As the spread of the novel coronavirus (2019-nCOV) continues both in China and across the world, Europe’s safety regulator has issued a safety information bulletin with recommended measures for airlines and airports to take in dealing with the outbreak.

The European Union Aviation Safety Agency (EASA), in its bulletin, recommends that airlines be equipped with universal protection kits — for crew members who are assisting with potentially infectious cases — for flights to and from affected countries.

The protection kits usually contain items such as protective clothing, wipes, disinfectants, as well as biohazard waste disposal products.

“Such kits may be used to protect crew members who are assisting potentially infectious cases of suspected communicable disease and in cleaning up and correctly discarding any potential infectious contents,” EASA states.

It recommends that airlines provide crew members on layovers in China with necessary updates and information on the outbreak, as well as the universal protection kits.

Airlines should also inform its crew members about how to “manage a case of acute respiratory infection on board an aircraft”.

The identification of potential infectious cases on board aircraft and at airports should be encouraged as well, the agency adds.
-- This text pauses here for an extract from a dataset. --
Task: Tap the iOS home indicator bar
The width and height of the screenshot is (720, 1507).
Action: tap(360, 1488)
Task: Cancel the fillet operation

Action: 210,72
These include those who were recently in China or in contact with people coming from China.

Lastly, EASA urged airlines and airport operators to cooperate with public health authorities “in providing support in passenger tracing and epidemiological investigation in the event of flights where a [2019-nCOV] infection has been confirmed”.

According to Chinese state media, as of 28 January, the death toll in China from the 2019-nCOV surpassed 100, with the number of confirmed cases to be more than 4,500.
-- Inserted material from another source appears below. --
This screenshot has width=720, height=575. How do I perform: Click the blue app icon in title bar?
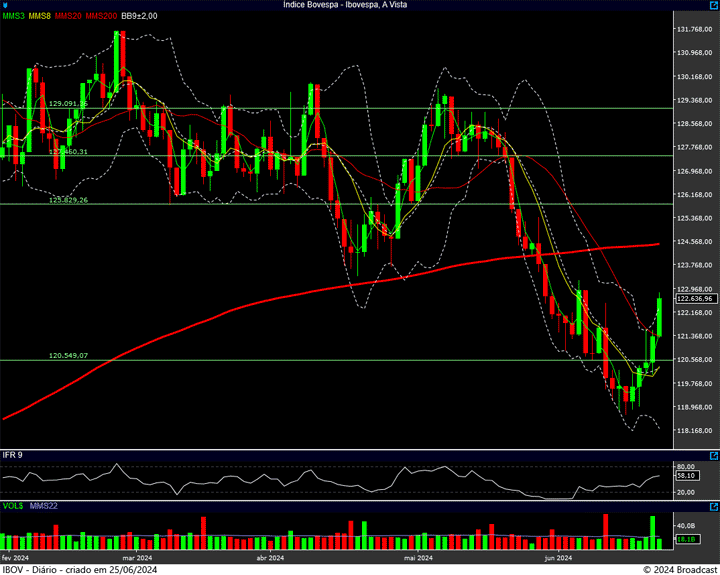[5, 5]
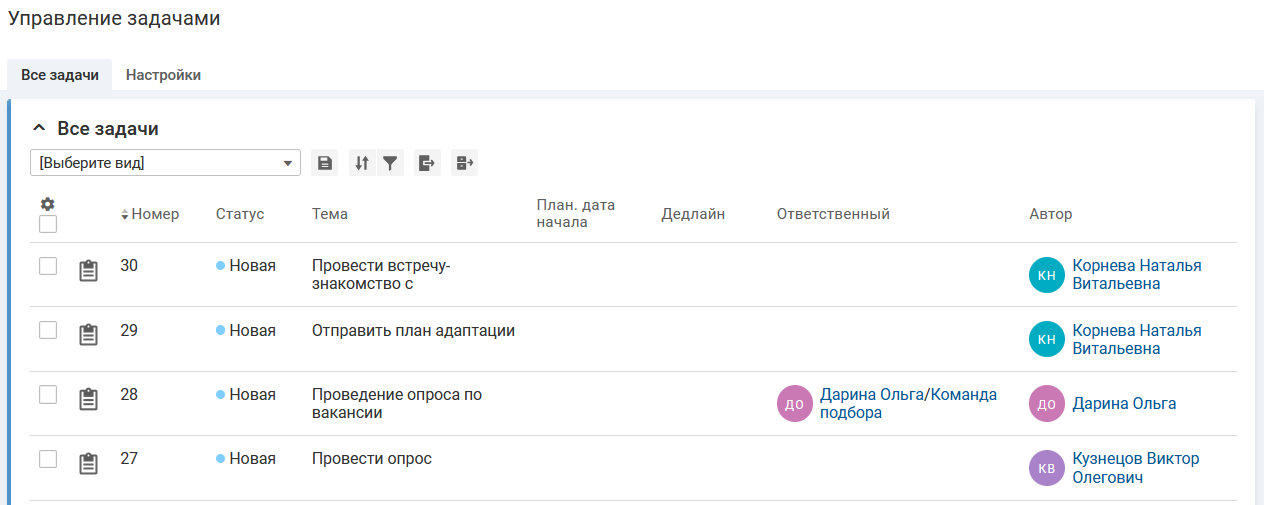Open the filter funnel tool
This screenshot has height=505, width=1264.
coord(390,163)
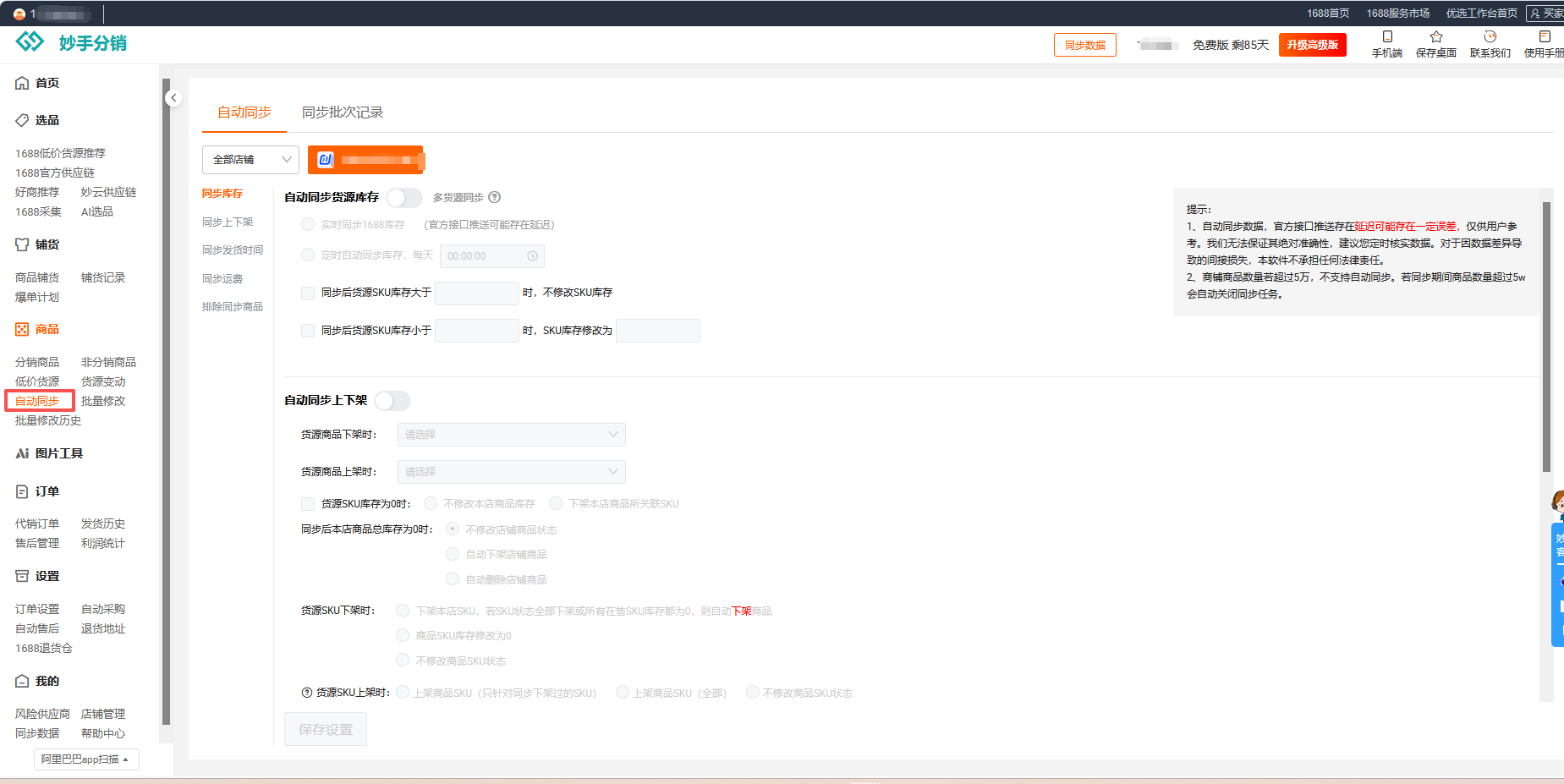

Apart from China, other countries affected by the outbreak include Singapore, Australia, Canada the United States, France, Japan and Thailand. Sri Lanka is the latest country to report a case. 

In the wake of the outbreak, the city of Wuhan, which is the epicentre of the outbreak, has been placed on an indefinite lockdown, with all transport links in and out of the city — including its airport and train stations — shut off. At least 10 other cities have been placed on similar lockdown measures.

Other major Chinese cities like Beijing and Shanghai have suspended major long-distance domestic bus services, in an attempt to curb the virus’ spread. 

Airlines, too, have suspended flights in and out of Wuhan, most of them until the end of February. Hong Kong-based Cathay Dragon on 26 January said it will extend the cancellation of all Wuhan flights till the end of March.

Wuhan is a major transportation hub in China and receives 55 international flights each week from over 20 countries, Cirium schedules data shows.